Denner

Personal information
- Full name: Denner Alves Evangelista Pereira
- Date of birth: 25 February 2008 (age 18)
- Place of birth: São Paulo, Brazil
- Position: Left-back

Team information
- Current team: Chelsea

Youth career
- 2021–2026: Corinthians
- 2026–: Chelsea

International career
- Years: Team / Apps / (Gls)
- 2024: Brazil U15
- 2025–: Brazil U17 / 3 / (0)

= Denner (footballer, born 2008) =

Brazilian footballer

Denner Alves Evangelista Pereira (born 25 February 2008), simply known as Denner, is a Brazilian professional footballer who plays as a left-back for Premier League club Chelsea.

==Club career==
In 2021, Denner arrived in the Corinthians youth sector at the age of 13. In 2024, at the age of 16, he caught attention when he was promoted directly to the under-20 category. In 2025, Denner confirmed expectations and was the club's highlight in the runner-up campaign of the Copa São Paulo de Futebol Júnior.

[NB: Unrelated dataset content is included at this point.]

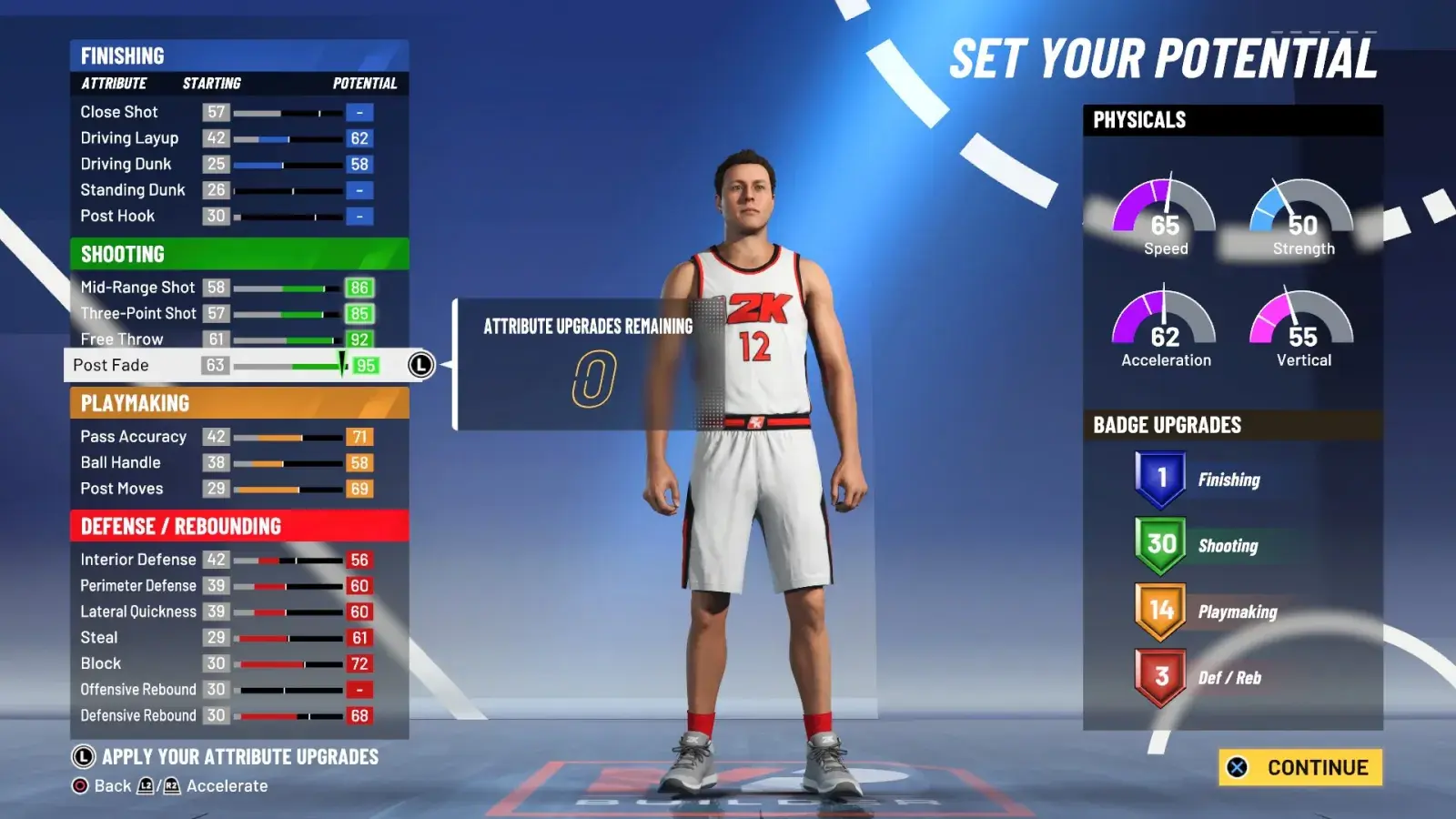The image size is (1456, 819).
Task: Select the Post Hook attribute row
Action: tap(117, 216)
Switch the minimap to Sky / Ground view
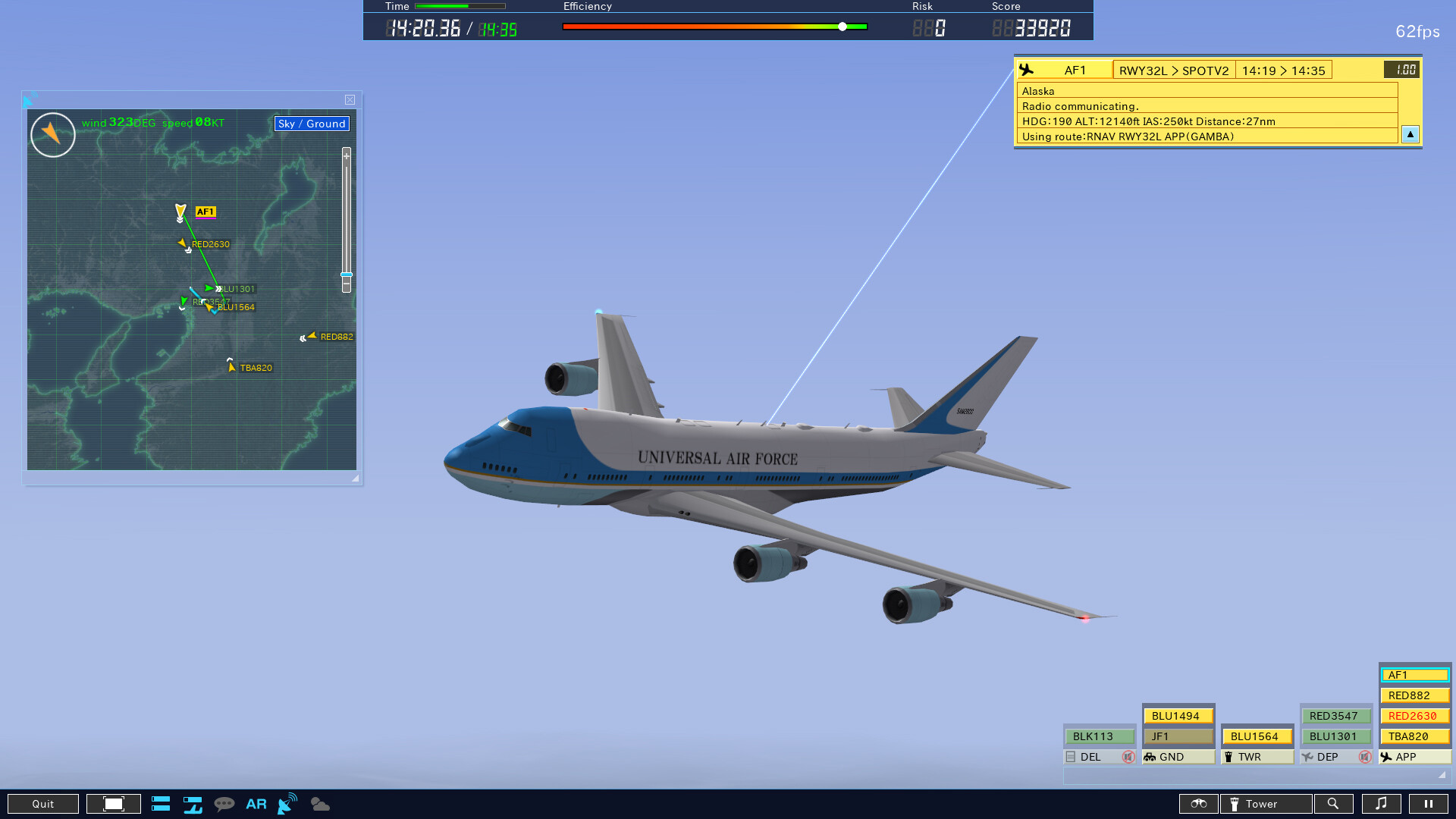This screenshot has height=819, width=1456. (311, 124)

On 29 January 2025, a sale agreement to Premier League club Chelsea for €8 million was revealed, with the player's departure after he turns 18. The transfer was made official on 3 September 2026.

==International career==
Denner was called up by coach Dudu Patetuci for the preparatory friendlies for the 2025 South American U-17 Championship, where the Brazil won the title.

==Career statistics==

Appearances and goals by club, season and competition
| Club | Season | League |  |  | Cup |  | League Cup |  | Europe |  | Other |  | Total |  |
| Division | Apps | Goals | Apps | Goals | Apps | Goals | Apps | Goals | Apps | Goals | Apps | Goals |
| Chelsea Academy | 2026–27 | — |  |  | — |  | — |  | — |  | 0 | 0 | 0 | 0 |
| Career total |  |  | 0 | 0 | 0 | 0 | 0 | 0 | 0 | 0 | 0 | 0 | 0 | 0 |

==Personal life==
Denner is cousin of Gabriel Magalhães who is currently playing for Premier League club Arsenal.